Elyas en Aram hadden Perijns gebaar om terug te vallen tussen de anderen nauwelijks nodig. Iedereen was eraan gewend geraakt dat de kleine man zo geheimzinnig deed. Over de reden waarom hij liever niet wilde dat iemand wist dat hij in elk dorp of stadje nieuws vergaarde, wilde Perijn niet eens nadenken. Hij moest toch weten dat Perijn zijn bevindingen met Faile en Elyas besprak. Hoe dan ook, hij was erg goed in het verzamelen van inlichtingen. Balwer keek opzij om Perijn gade te slaan terwijl ze naast elkaar doorreden, ik heb twee nieuwtjes voor u, heer. Een ervan is belangrijk, denk ik, en een is dringend.’ Dringend of niet, zelfs de stem van de man klonk even droog als het ritselen van dorre bladeren. ‘Hoe dringend?’ Perijn wedde er in stilte op over wie het eerste nieuwtje zou gaan.
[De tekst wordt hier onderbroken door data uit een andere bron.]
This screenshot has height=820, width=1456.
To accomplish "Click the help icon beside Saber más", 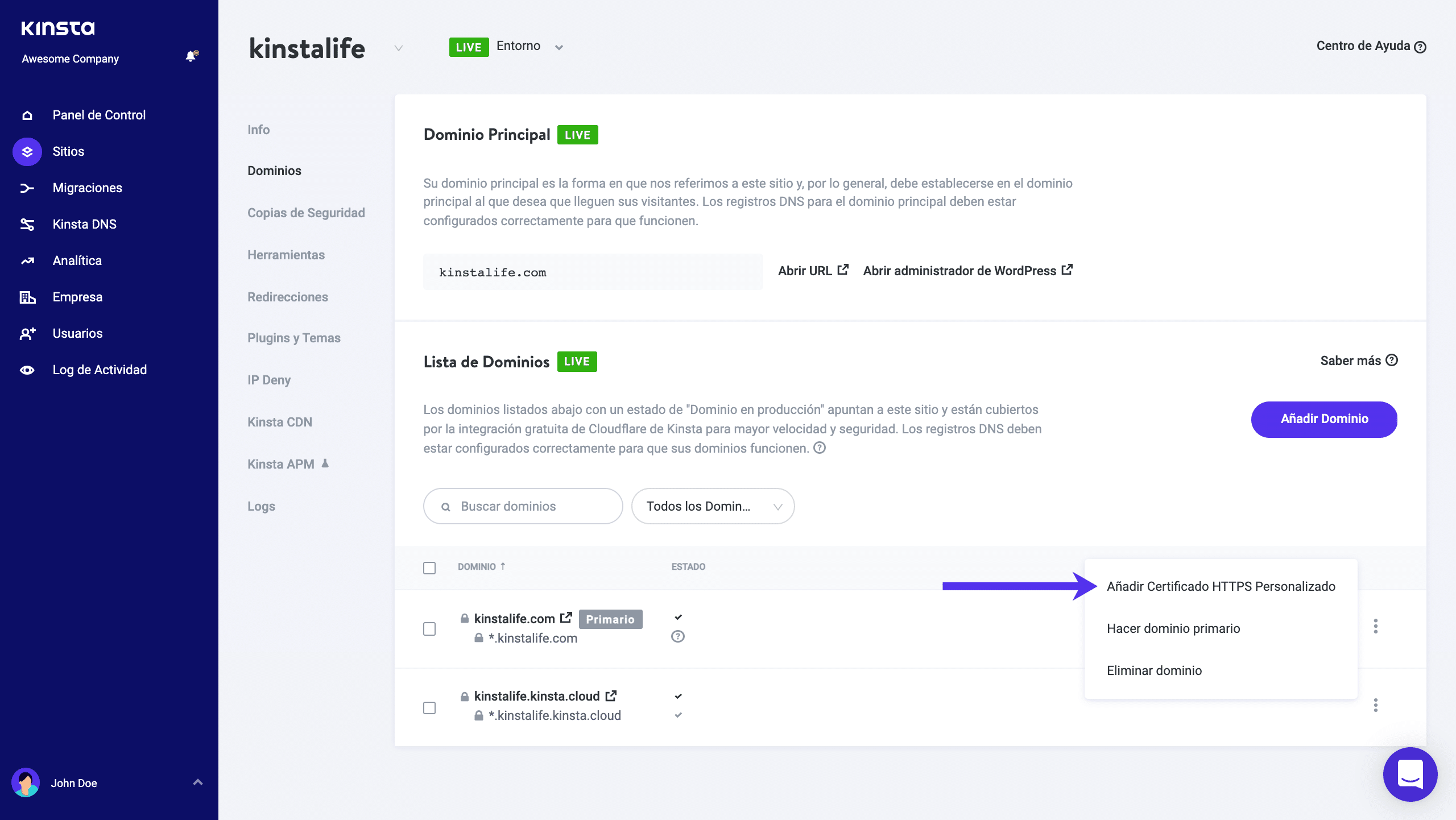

‘Misschien wel heel dringend, heer. Koning Ailron is de strijd met Seanchanen aangegaan bij de stad Jeramel, zo’n honderd span ten westen van hier. Dat was een dag of tien geleden.’ Balwers mond vertrok even van ergernis. Hij had een hekel aan onnauwkeurigheid; hij hield niet van onwetendheid. ‘Betrouwbare inlichtingen zijn schaars, maar het Amadiciaanse leger is zonder twijfel in de pan gehakt, gevangengenomen of uiteengeslagen. Ik zou behoorlijk verbaasd zijn als er ergens een groep van meer dan honderd man bestaat. Ze zullen snel tot struikroverij vervallen. Ailron zelf is gevangengenomen, tezamen met zijn hele hofhouding. Amadicia heeft geen edelen van betekenis meer.’